Right after I got married, my aunt gave me her recipe for skillet spaghetti and told me it was a perfect weeknight meal. Over the years I’ve changed up the ingredients and played with the seasonings to make it a healthier dish, but my family still loves it.
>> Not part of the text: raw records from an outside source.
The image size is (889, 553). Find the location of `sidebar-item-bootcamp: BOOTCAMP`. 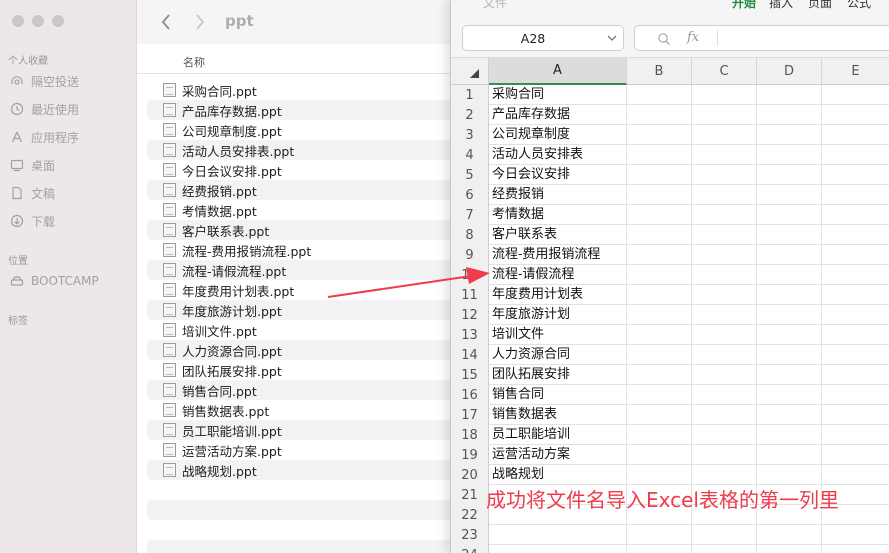

sidebar-item-bootcamp: BOOTCAMP is located at coordinates (54, 281).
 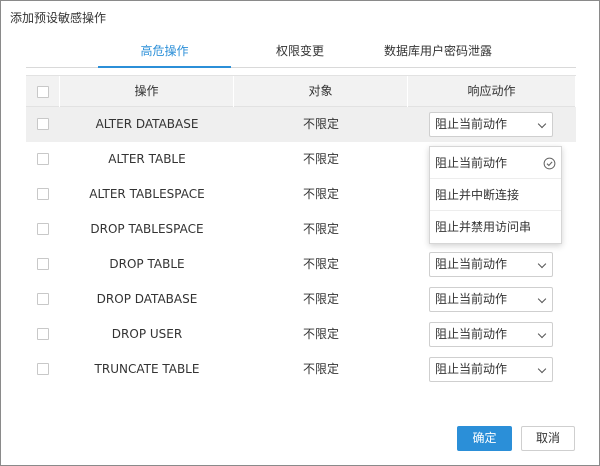 What do you see at coordinates (301, 264) in the screenshot?
I see `table-row: DROP TABLE 不限定 阻止当前动作` at bounding box center [301, 264].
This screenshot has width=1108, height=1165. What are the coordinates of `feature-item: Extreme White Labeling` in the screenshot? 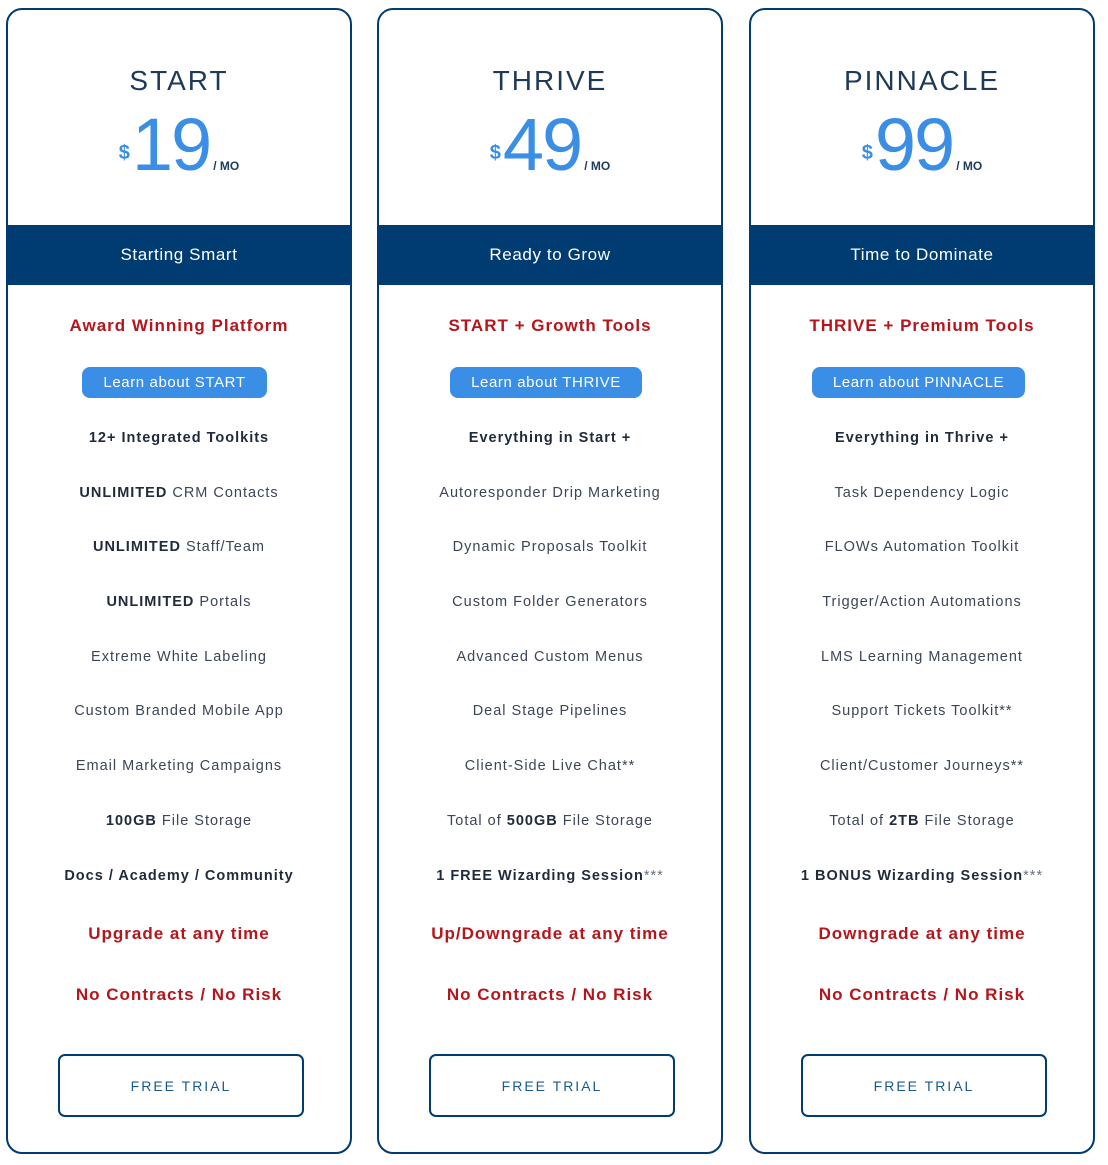 It's located at (179, 674).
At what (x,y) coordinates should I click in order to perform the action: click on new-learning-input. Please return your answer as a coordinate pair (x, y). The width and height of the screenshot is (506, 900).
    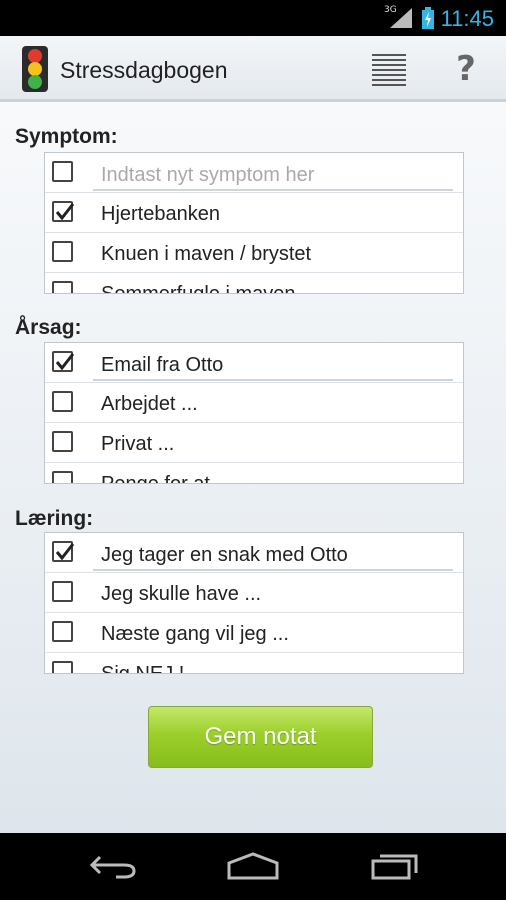
    Looking at the image, I should click on (273, 556).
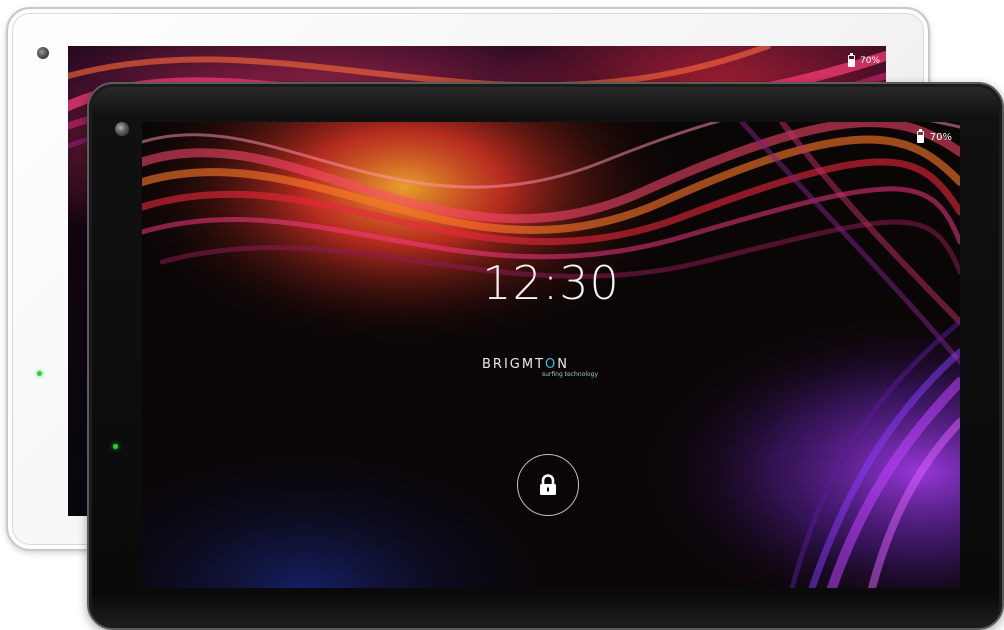  I want to click on lockscreen-clock: 12:30, so click(551, 283).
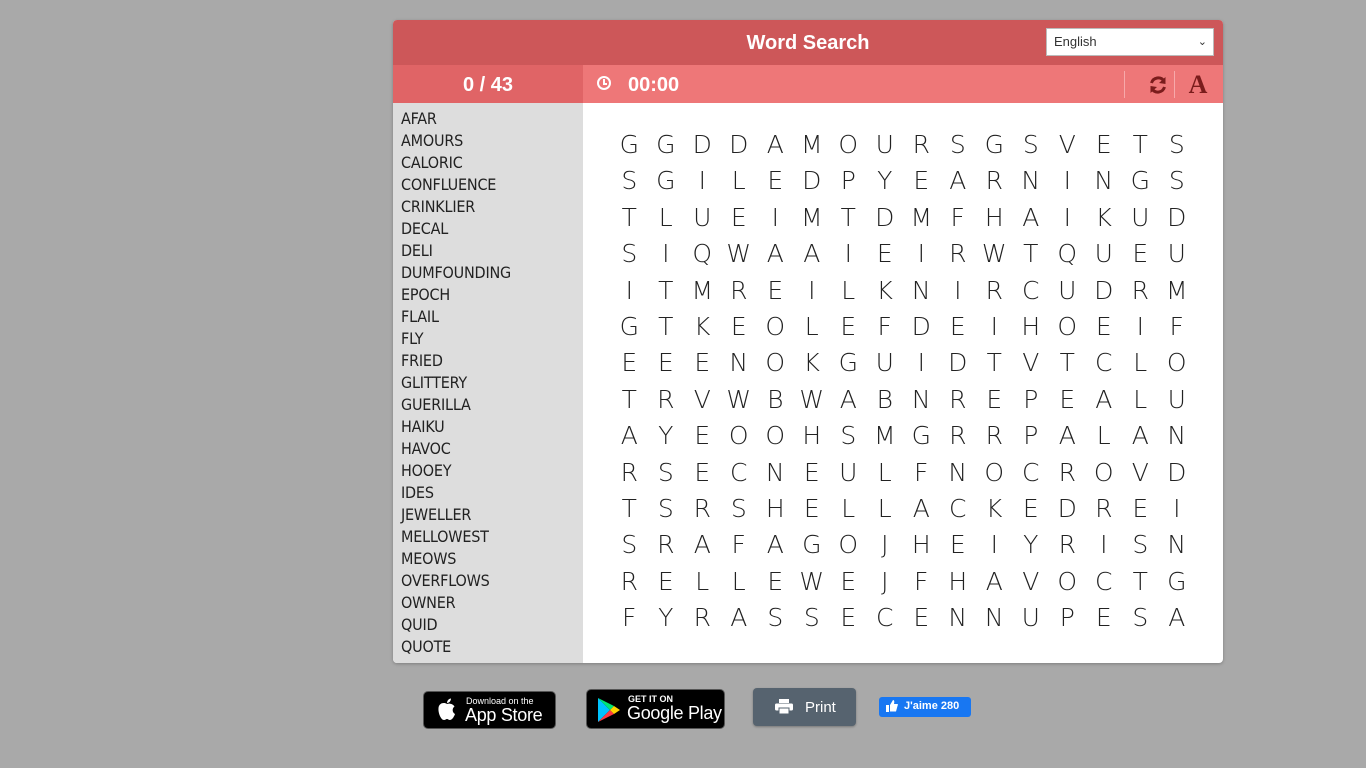 This screenshot has width=1366, height=768. What do you see at coordinates (925, 707) in the screenshot?
I see `facebook-like-button: J'aime 280` at bounding box center [925, 707].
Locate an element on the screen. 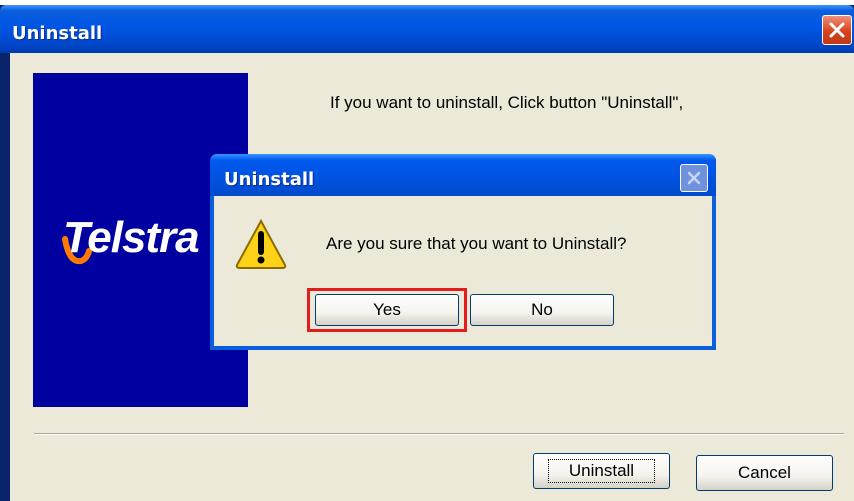 The width and height of the screenshot is (854, 501). logo-text: Telstra is located at coordinates (132, 238).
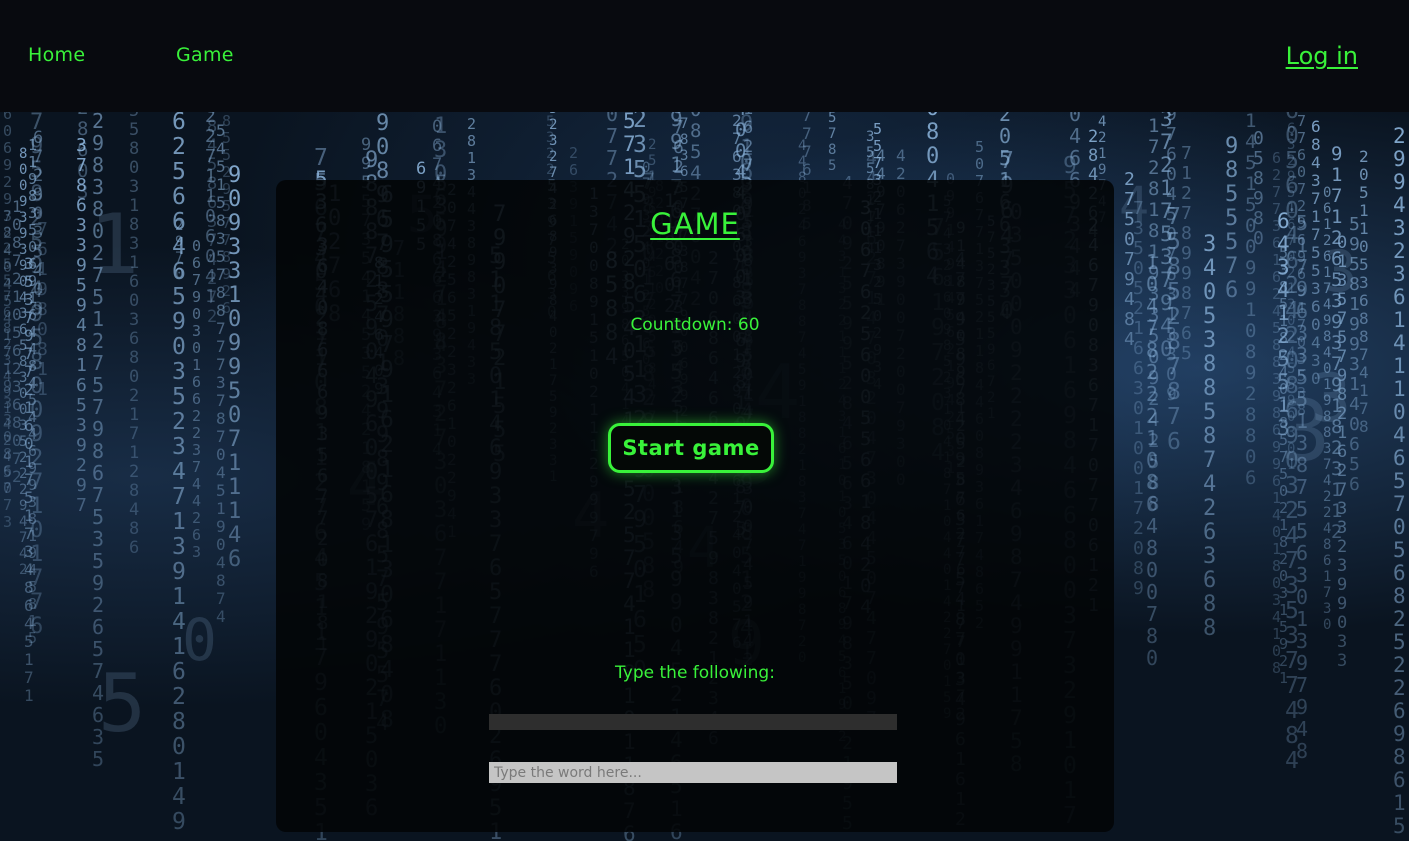  I want to click on login-link: Log in, so click(1322, 56).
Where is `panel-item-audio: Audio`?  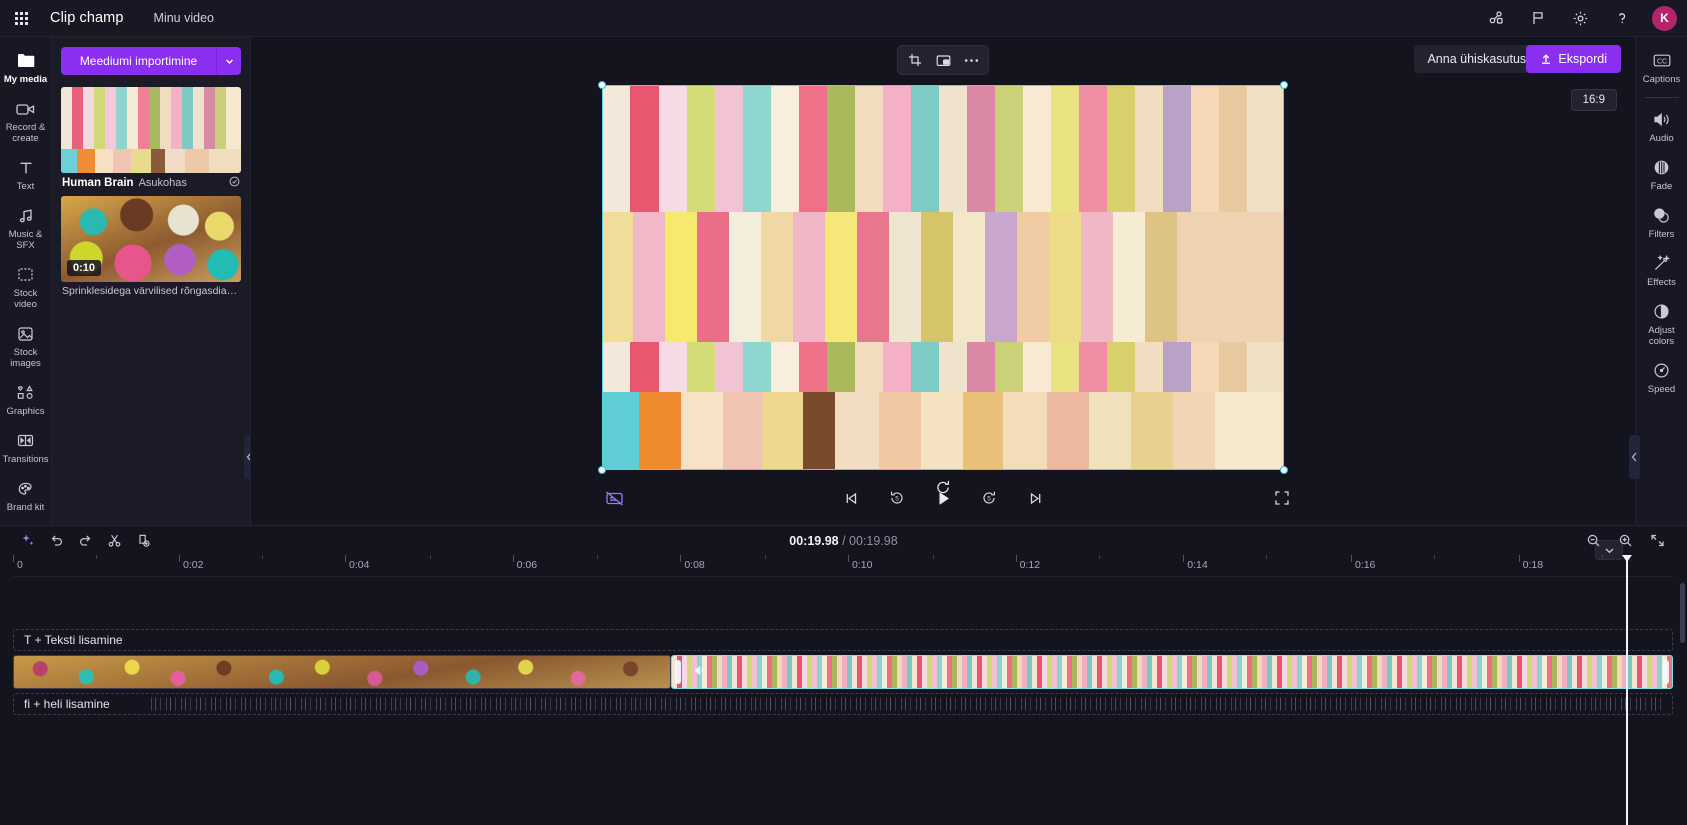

—KRISTEN KILLIAN DEPEW, NY
START TO FINISH: 30 MIN. • MAKES: 6 SERVINGS
1 pound lean ground beef (90% lean)
2 tablespoons dried minced onion
2 teaspoons dried oregano
2 teaspoons chili powder
1/2 teaspoon garlic powder
1/8 teaspoon salt
3 cups tomato juice
2 cups water
1 can (6 ounces) tomato paste
1 teaspoon sugar
8 ounces uncooked whole wheat spiral pasta
Chopped tomatoes and minced fresh oregano, optional
1. In a Dutch oven, cook beef over medium heat 6-8 minutes or until no longer pink, breaking into crumbles; drain. Stir in seasonings.
2. Add tomato juice, water, tomato paste and sugar to pan; bring to a boil. Stir in pasta. Reduce heat; simmer, covered, 20-22 minutes or until pasta is tender, stirring occasionally. If desired, top with tomatoes and oregano.
PER SERVING 1 1/3 cups equals 319 cal., 7 g fat (2 g sat. fat), 47 mg chol., 442 mg sodium, 41 g carb., 6 g fiber, 24 g pro. Diabetic Exchanges: 3 lean meat, 2 starch, 1 vegetable.